Do your joints hurt? You probably have arthritis. When did all the pain start to manifest? Did you have arthritis after having some form of disease? Then you are probably suffering from Reiter’s syndrome. But what is Reiter’s Syndrome?
What is Reiter’s Syndrome?
Reiter’s syndrome was named after Hans Reiter. Hans Reiter was the person who described the classic triad of arthritis, conjunctivitis, and nongonococcal urethritis, in 1916. But he mistakenly dubbed the disease as “spirochetosis arthritica”. This conditioned was used to be called as Reiter’s syndrome. But because of his affiliations and activities with the Nazis during World War II, this is now known as reactive arthritis (ReA).

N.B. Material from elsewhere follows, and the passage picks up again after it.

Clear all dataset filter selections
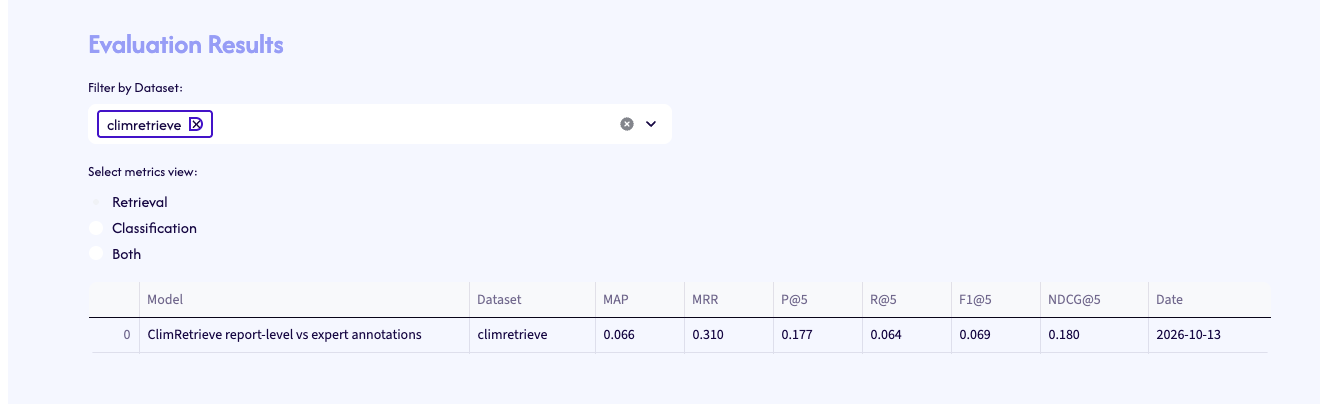 click(627, 124)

Reiter’s syndrome, or reactive arthritis, is an inflammatory disease. It refers to acute nonpurulent arthritis complicating an infection somewhere else in the body. Reiter’s syndrome belongs to the rheumatic disease category of seronegative spondyloarthropathies. This includes psoriatic arthritis, ankylosing spondylitis, arthropathy of associated inflammatory bowel disease, juvenile chronic arthritis, juvenile-onset anylosing spondylitis, and undifferentiated spondyloarthritis.
This inflammatory condition involves the joints, eyes, and urethra. Lesions or sores on the skin and mucus membranes may also be present.

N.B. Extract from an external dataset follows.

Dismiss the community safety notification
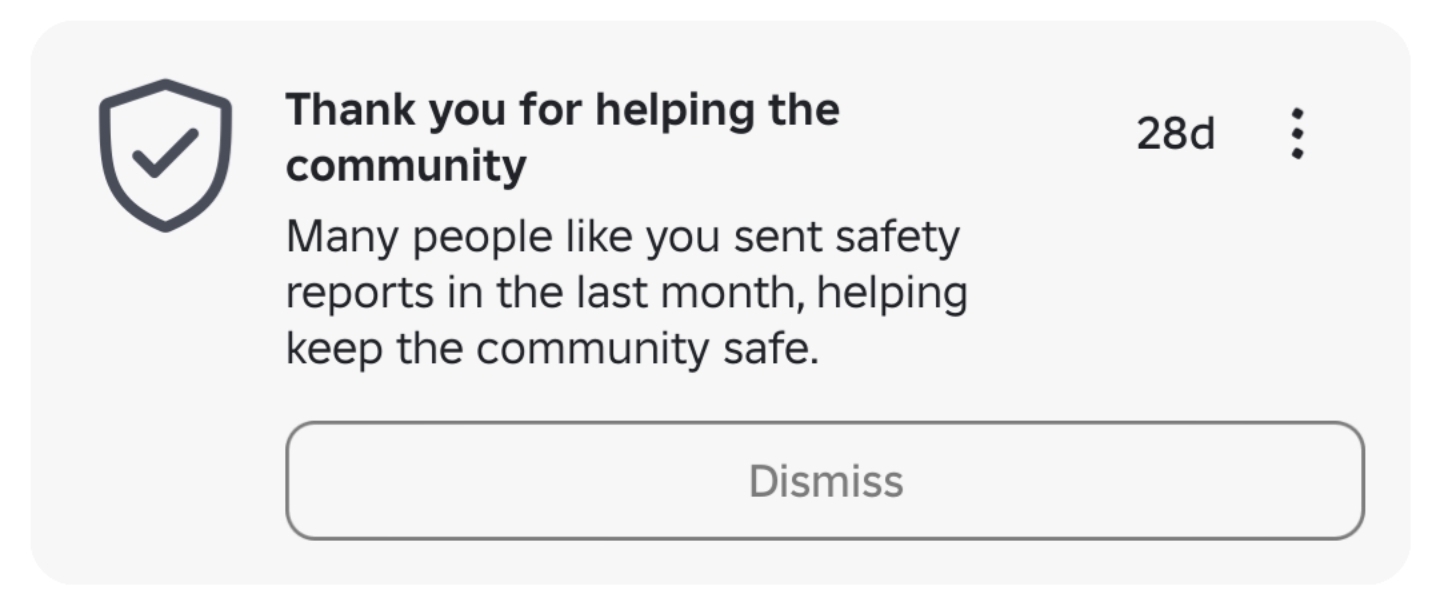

Causes of Reiter’s Syndrome
The exact cause of Reiter’s syndrome is unknown. Reiter’s syndrome usually occurs after a sexually transmitted disease is incurred, such as chlamydia. An episode of gastroenteritis is also another illness that brings about Reiter’s syndrome. This is why it is called reactive arthritis. The body responds to the illness and so, brings about arthritis. Reiter’s syndrome can also be due to genetics.

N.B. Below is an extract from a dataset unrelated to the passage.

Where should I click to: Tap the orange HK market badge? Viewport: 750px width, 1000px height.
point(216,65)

Reiter’s syndrome usually affects men before the age of 40. Men are much more susceptible to the disease compared to women and young children. ReA may also occur in adolescents.
Symptoms of Reiter’s Syndrome
The symptoms of Reiter’s syndrome can be easily deduced from the definition. The main symptoms are the following:
- Inflammation of the joints (arthritis)
- Inflammation of the white of the eye (conjunctivitis)
- Inflammation of the urethra (urethritis)
The urinary symptoms usually appear within several days or weeks of an infection. Low-grade fever, conjunctivitis, and arthritis develop after several more weeks. The arthritis may either be mild or severe. It may affect only one part of the body or more than one joint.
Some of the muscle and joint symptoms include:
- Achilles tendon pain
- Joint pain in the large joints (ankles, knees, and hips are the common joints affected)
- Heel pain
- Low back pain
The eye and skin symptoms involved are:
- Eye pain (burning)
- Eye redness
- Eye discharge
- Skin lesions on the palms and soles (may resemble psoriasis)
- Ulcers in the mouth, tongue, and glans penis (small and painless)
The urinary and genital symptoms include:
- Genital lesions in males
- Pain in penis
- Redness or inflammation of the skin
- Urethral discharge
- Urinary urgency
- Urinary hesitancy
- Burning or stinging urination
The treatment for Reiter’s syndrome does not aim to get rid of the disease. Its goal is to relieve the symptoms and to treat any underlying infection.
Conjunctivitis and skin lesions do not necessarily require any form of treatment. These will go away on their own.
Antibiotics may be prescribed by the doctor if there is an infection. Non-steroidal anti-inflammatory drugs (NSAIDS), as well as pain relievers, may also be recommended for joint pains. A strong anti-inflammatory drug (corticosteroid) may be injected into a persistently inflamed joint.
Physical therapy can also be helpful in relieving the pain. It can also help develop better movement and maintain muscle strength.
Therapy to suppress the immune system can be considered for individuals with severe Reiter’s syndrome. However, this treatment may have toxic side effects.
Preventing STDs and gastrointestinal infections may help preventing Reiter’s syndrome. Wear condoms to prevent the spread of STDs. Wash hands and work area before and after preparing food to prevent any gastrointestinal infections.